12. El segundo pronunciamiento es del Séptimo Juzgado De
Investigación Preparatoria Nacional, el cual, en el Exp. Nº 00069-
2021-51-5002-JR-PE-03, mediante Resolución Nº TRES de fecha 27
de agosto de 2024, si bien ha declarado infundado el pedido de
sobreseimiento por atipicidad - en función a la Ley Nº 32108, lo
cierto es que, antes un pedido de control de inconstitucionalidad y
convencional, ha reconocido la constitucionalidad de dicha ley y ha
deslizados en diversos párrafos que diversos elementos de la
nueva configuración del delito de organización criminal son
coherentes con la Convención de Palermo:
6. Es claro que el criterio del legislador asumido por la Ley N.° 32108 del
control de la economía o mercado ilegal tiene como fin limitar la
capacidad de las organizaciones criminales para la obtención de
beneficios que es válido y entendible en un Estado democrático
de Derecho…
Por tanto, la tantas veces citada Ley N.° 32108, al leerse con este
alcance de “ganancias condicionadas a una actuación holística propio de
la naturaleza de una agrupación delictiva, además de no generar
incompatibilidad con la Convención de Palermo, sino que
también se integra en su interpretación desde el seno del
artículo 55 de la Constitución Política…
7. Entonces, para el juzgado, la interpretación acoge el sentido amplio o
de tesis abierta del beneficio económico cuando se trate de
organizaciones criminales desde el control de mercados ilegales, así se
cierra la interrogante del juzgado nacional que considera que con esta
interpretación amplia de la Ley N.° 32108 tiene correspondencia con
la Convención de Palermo y forma un ente sistemático como
regla de reconocimiento judicial, aplicable en cumplimiento del
principio del Stare Decisis para futuros casos a resolver…
8. (…)
En el presente caso, el legislador peruano ha elevado la valla al
establecer que el delito grave debe superar los 6 años de pena privativa
de libertad… no es incompatible con el aludido instrumento
internacional de Palermo, porque le está reservada al derecho
interno de los Estados establecer nuevos topes en la cuantía de
las penas en delitos graves según a nuestra realidad nacional,
cuando se utiliza la fórmula “otra pena más grave por Palermo” y que
también se encuentra similarmente señalado en la Decisión Marco 2008-
841/JAI del Consejo de octubre del 2008 de España.
V. CONCLUSION
3. El juzgado considera que la Ley N.°32,108 es compatible con la
Constitución, condicionado a la interpretación coherentista e
integral de los tratados y convenciones internacionales del
artículo 55 de la carta magna, como se ha mencionado en líneas
precedentes, para mercado ilegal y delito grave.
[Link] nuestra perspectiva, el debate respecto de la Ley Nº 32108
y su aplicación retroactiva benigna no está en discusión. Nadie
discute que dicha ley resulta beneficiosa para los procesados.
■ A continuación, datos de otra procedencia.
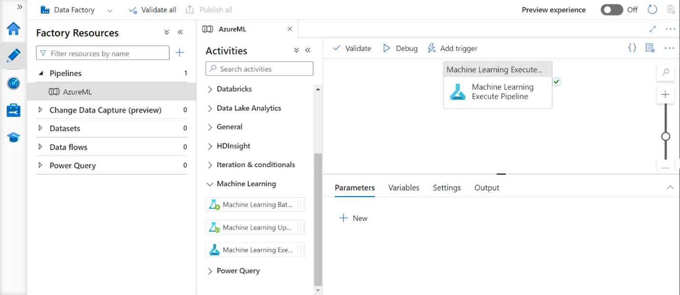Open the Manage toolbox icon
Image resolution: width=680 pixels, height=295 pixels.
(x=13, y=110)
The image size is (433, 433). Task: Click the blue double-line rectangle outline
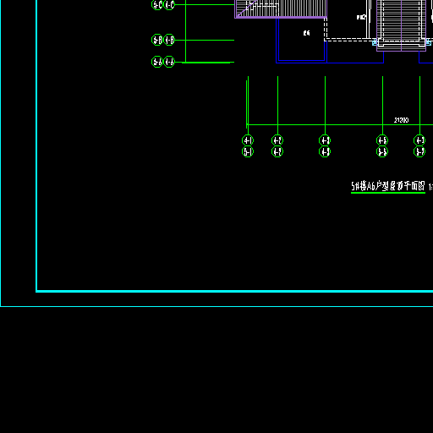click(301, 40)
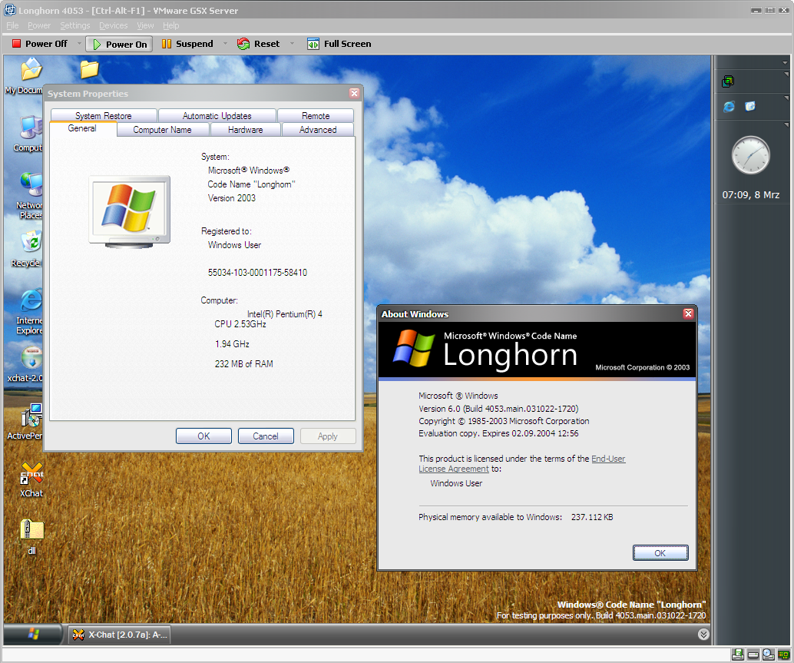The height and width of the screenshot is (663, 794).
Task: Launch Internet Explorer from the sidebar
Action: click(x=729, y=107)
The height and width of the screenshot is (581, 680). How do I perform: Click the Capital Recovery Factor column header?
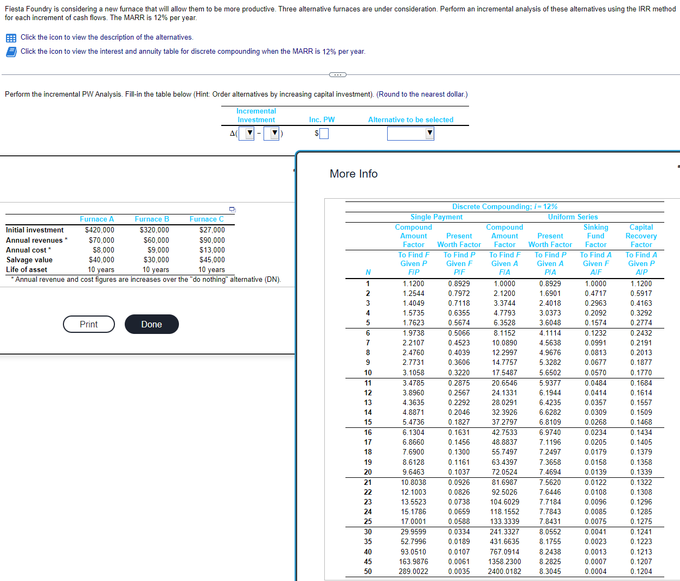pyautogui.click(x=641, y=236)
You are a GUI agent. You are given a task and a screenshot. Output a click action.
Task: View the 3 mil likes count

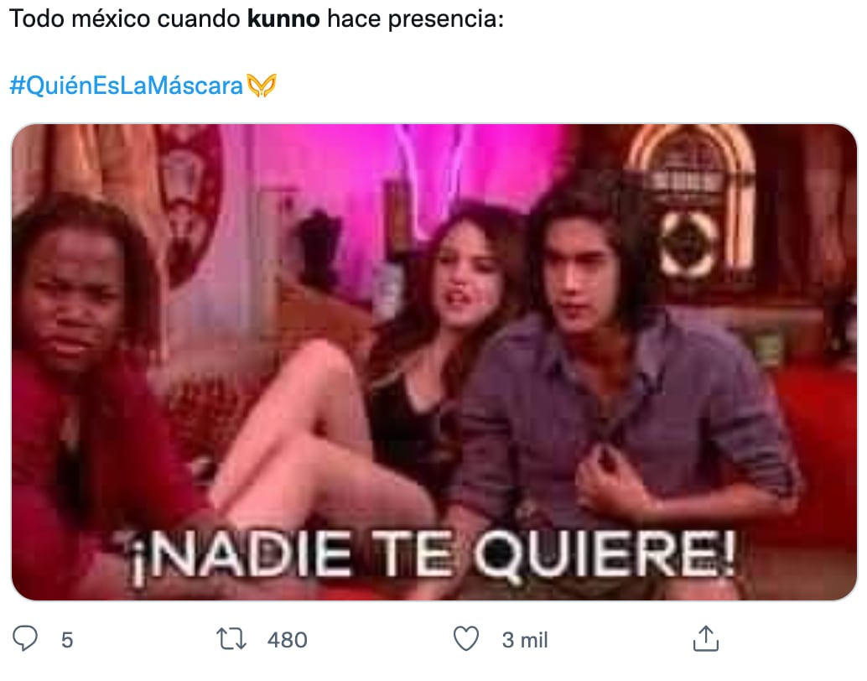tap(525, 640)
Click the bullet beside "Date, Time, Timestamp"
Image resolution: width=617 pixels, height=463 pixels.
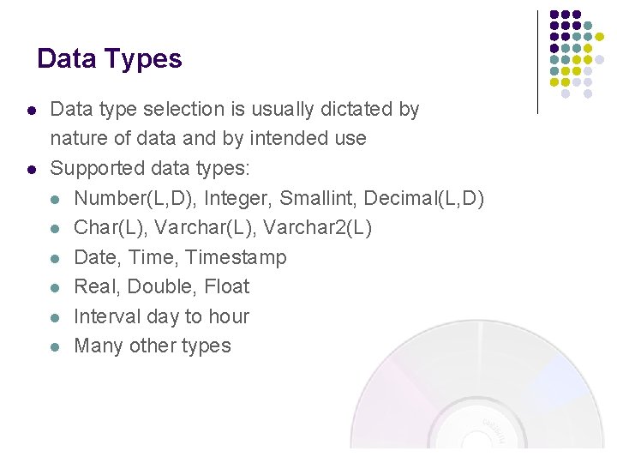click(x=55, y=258)

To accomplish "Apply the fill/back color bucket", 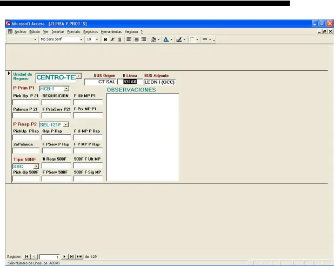I will (153, 39).
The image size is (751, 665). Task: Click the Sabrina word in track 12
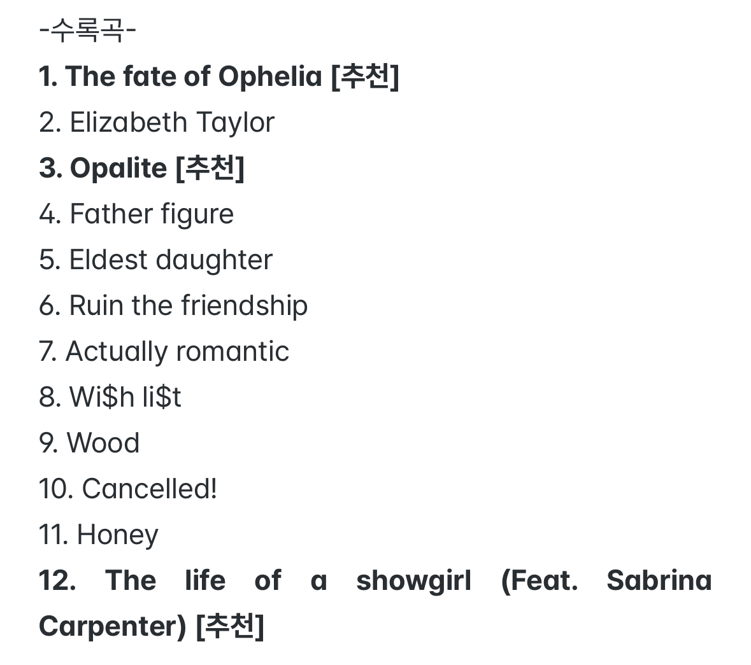point(659,580)
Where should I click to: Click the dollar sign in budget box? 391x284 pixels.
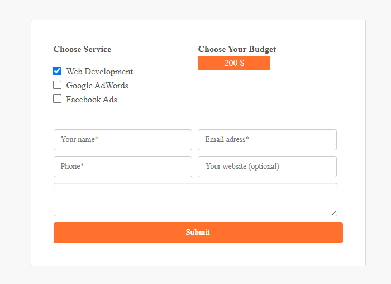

Tampoco se discute la aplicación retroactiva. Lo que está en
discusión es la supuesta inconstitucionalidad de la misma y su
supuesta vulneración a la reglas de convencionalidad.
[Link] respecto debemos indicar que - en realidad - este debate no
tiene que ver con un control difuso por inconstitucionalidad o
inconvencioalidad. No es un caso que pueda someterse a control
difuso. El Primer Pleno Jurisdiccional en Materias Constitucional y
Contencioso Administrativo de la Sala de Derecho Constitucional y
Social de la Corte Suprema claramente ha indicado dentro de los
criterios para aplicar el control difuso el referido al ”examen de
convencionalidad” y “se trate de normas autoapicativas”:
15. En primer lugar, el examen de convencionalidad no es respecto
de cualquier tratado, sino solo de aquellos tratados de Derechos
Humanos y jurisprudencia de la Corte Interamericana sobre
Derechos Humanos. La Convención de Palermo, sin desconocer su
importancia no es un tratado de Derechos Humanos. En lo que
sigue, mostraremos que no todos los tratados son de Derechos
Humanos y los que no lo son, tienen otra jerarquía distinta y
menor.
16. En segundo lugar, en la Constitución existen normas
autoaplicativas y normas programáticas (heteroaplicativas). Las
segundas depende su eficacia de un eventos posterior de carácter
ejecutivo, por ejemplo, los derechos sociales, derecho al medio
ambiente, etc.
En este párrafo citado, que corresponde a la STC emitida en el
Exp. Nº 01547-2014-PC/TC-PIURA, se puede ver que los dos tipos
de normas constitucionales. Las normas programáticas no pueden
ser objeto de inconstitucionalidad en un caso concreto, pues no
son normativamente vinculantes de mutuo propio, requieren una
implementación previa. Por ello no procede el proceso de amparo.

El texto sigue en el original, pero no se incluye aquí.